Barack Obama, the US president, has urged world leaders to speak out forcefully against violence and extremism, and to speak honestly about the causes of anti-US sentiment in the Muslim world.
"This is not a freedom crusade to defeat the terrorists in US national security interests. It's a little bit more: We are trying to be neutral in our tone we're going to offer support we're demanding that you lead a little bit more. Whether it will be effective is the big question but I actually think a big part of it is it's not about us ... the region faces these problems and that's been a core message that President Obama has been trying to say.
We're here, we're going to partner but we're not going to actually try to dictate."
- Brian Katulis, a senior fellow from the Center for American Progress
His address at the annual United Nations General Assembly came after weeks of deadly protests in dozens of Muslim countries.
The president condemned the US-made anti-Islam video which he says triggered the protests.
But he also strongly criticised the ensuing violence which killed dozens of people, including the US ambassador to Libya, Chris Stevens.
Obama said: "If we are serious about upholding these ideals, it will not be enough to put more guards in front of an embassy; or to put out statements of regret, and wait for the outrage to pass. If we are serious about those ideals, we must speak honestly about the deeper causes of this crisis. Because we face a choice between the forces that would drive us apart, and the hopes we hold in common. Today, we must affirm that our future will be determined by people like Chris Stevens, and not by his killers.

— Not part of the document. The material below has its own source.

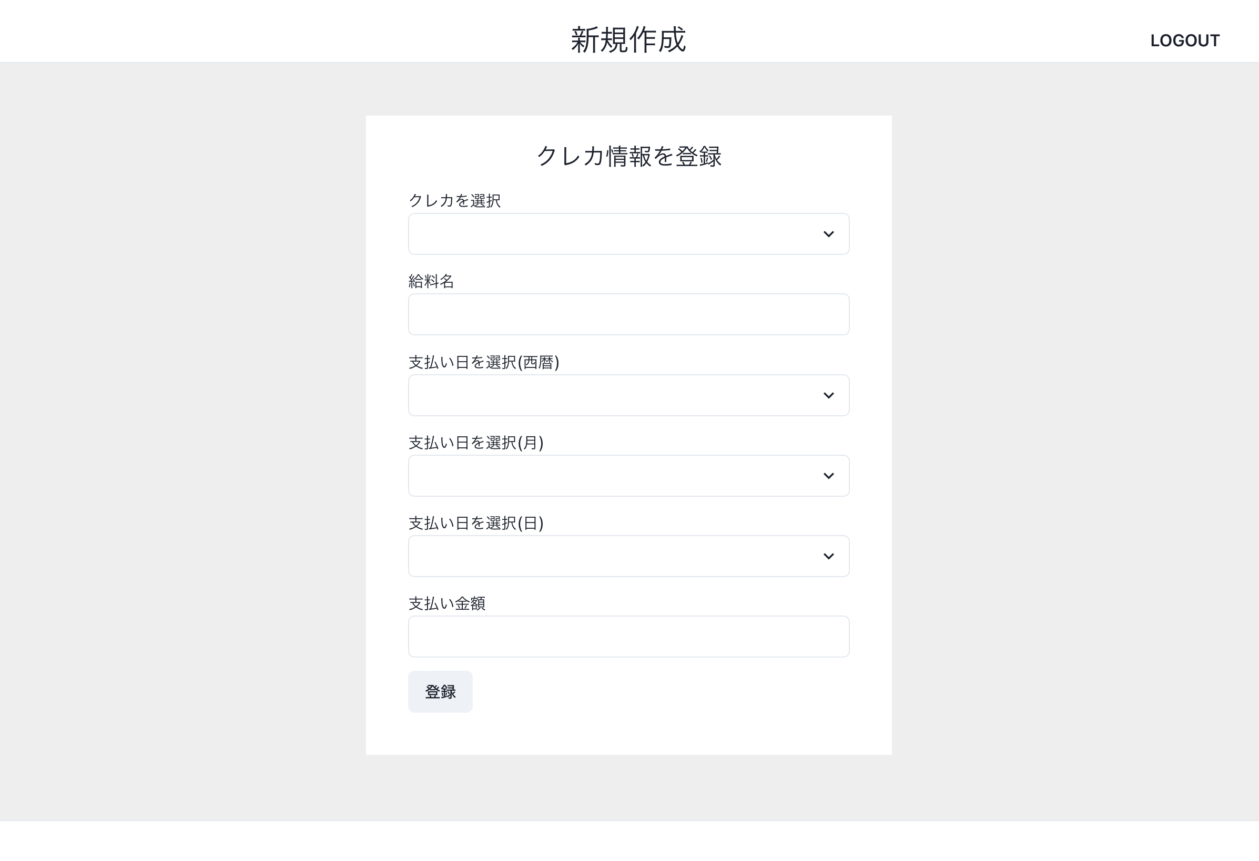Click the chevron arrow on the day dropdown
1259x861 pixels.
click(828, 556)
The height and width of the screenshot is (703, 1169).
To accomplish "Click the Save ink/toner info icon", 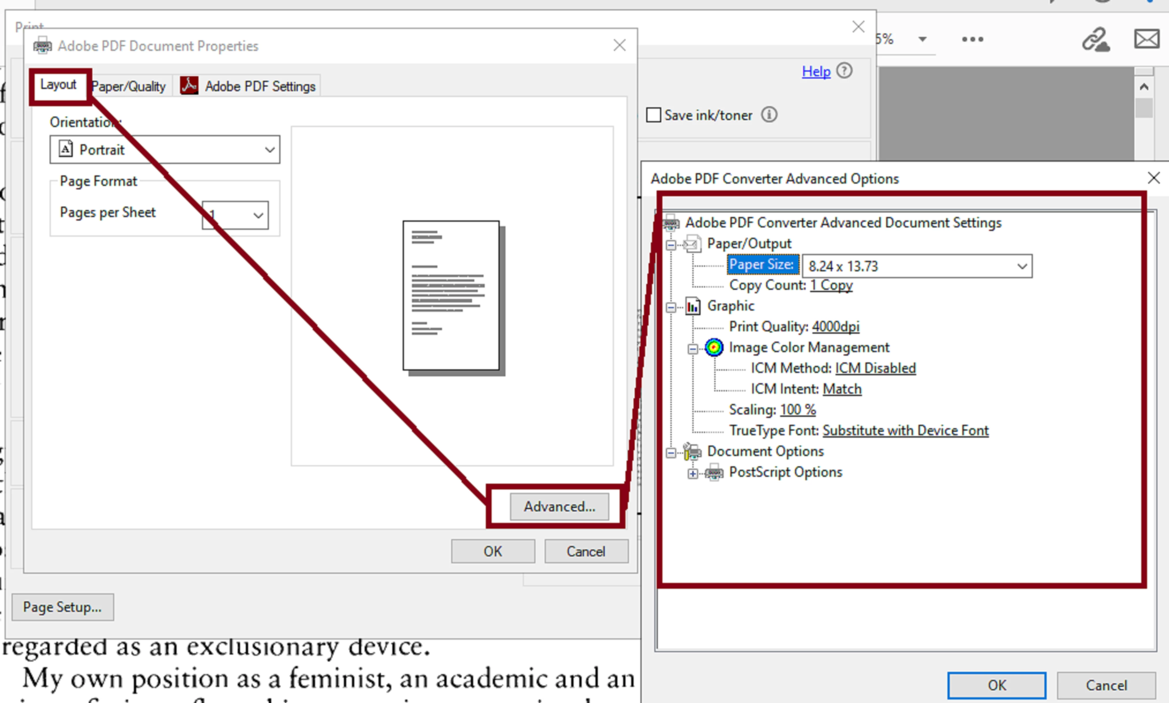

Today, we must declare that this violence and intolerance has no place among our United Nations."
But the protests are not the only problem the US faces in the region.
Iran's nuclear programme, Syria's civil war and the changing political landscape after the so-called Arab Spring also featured in an address that will have been watched closely by his Republican presidential challenger, Mitt Romney.
Will Obama's speech calm anti-US sentiment in the Muslim world?
Joining Inside Story Americas to discuss this are Brian Katulis, a senior fellow from the Center for American Progress; Gareth Porter, a historian and investigative reporter; and Bob Maginnis, a national security analyst.
"There is an unanswered question that the White House simply has not been willing to focus on ... What is it that causes the situation across the Arab world and beyond, the Islamic countries of the world, where you have
overwhelming feelings, sentiments that the US has become an anti-Islamic force?
It's surprising to me that Obama did in fact make a speech when he was running for office in 2008, indicating that he felt some urgency, or some need to address this problem of where and which US policies impacted on Islamic sentiments around the world in terms of their fear and their anger towards the US. But once he got to the White House, I'm afraid that he lost that concern and now he focuses on simply the short-term immediate problem of getting leaders to be more pro-American and more responsible in terms of their attitude towards extremism and not focusing on the underlying problem that is still unresolved."